Merkmale und Vorteile von Kaltschaummatratzen

Kaltschaum zählt seit Jahren zu den beliebtesten Materialien, wenn es um die Herstellung und den Kauf von Matratzen geht. Dies ist den vielen Vorteilen geschuldet. Die Poren des Materials gewährleisten eine optimale Belüftung und sorgen zudem für einen guten Feuchtigkeitsaustausch.

Dank des wärmenden Polsters, das die Luft bildet, die in den Bläschen des Schaums eingeschlossen ist, liegen Sie auf einer Kaltschaummatratze „paradoxerweise“ schön warm.

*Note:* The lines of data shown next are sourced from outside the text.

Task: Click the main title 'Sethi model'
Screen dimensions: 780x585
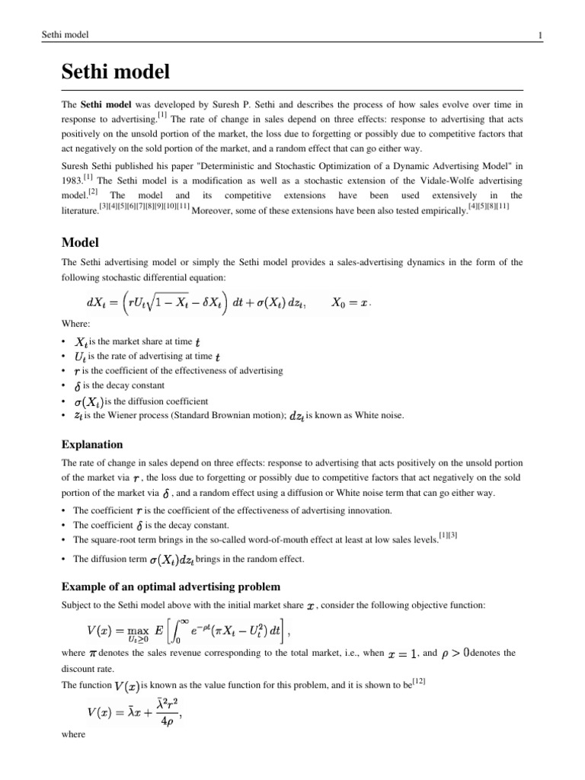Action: point(115,73)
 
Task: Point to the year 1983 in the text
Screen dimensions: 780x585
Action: point(72,181)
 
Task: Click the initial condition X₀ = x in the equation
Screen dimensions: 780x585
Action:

Praktische Charakteristika von Kaltschaum

Zu den wichtigsten praktischen Vorzügen von Kaltschaummatratzen gehört das geringe Eigengewicht des Schaums. So ist es – im Vergleich zu anderen Matratzenarten – buchstäblich ein Leichtes, die Schlafunterlage zu drehen, zu wenden oder anderweitig zu transportieren. Nach dem ersten Auslüften präsentiert sich der Kunststoff nahezu geruchlos. Dies stellt insbesondere für Menschen mit MCS (Multiple Chemical Sensitivity, vielfache Chemikalienunverträglichkeit) ein bedeutendes Merkmal dar.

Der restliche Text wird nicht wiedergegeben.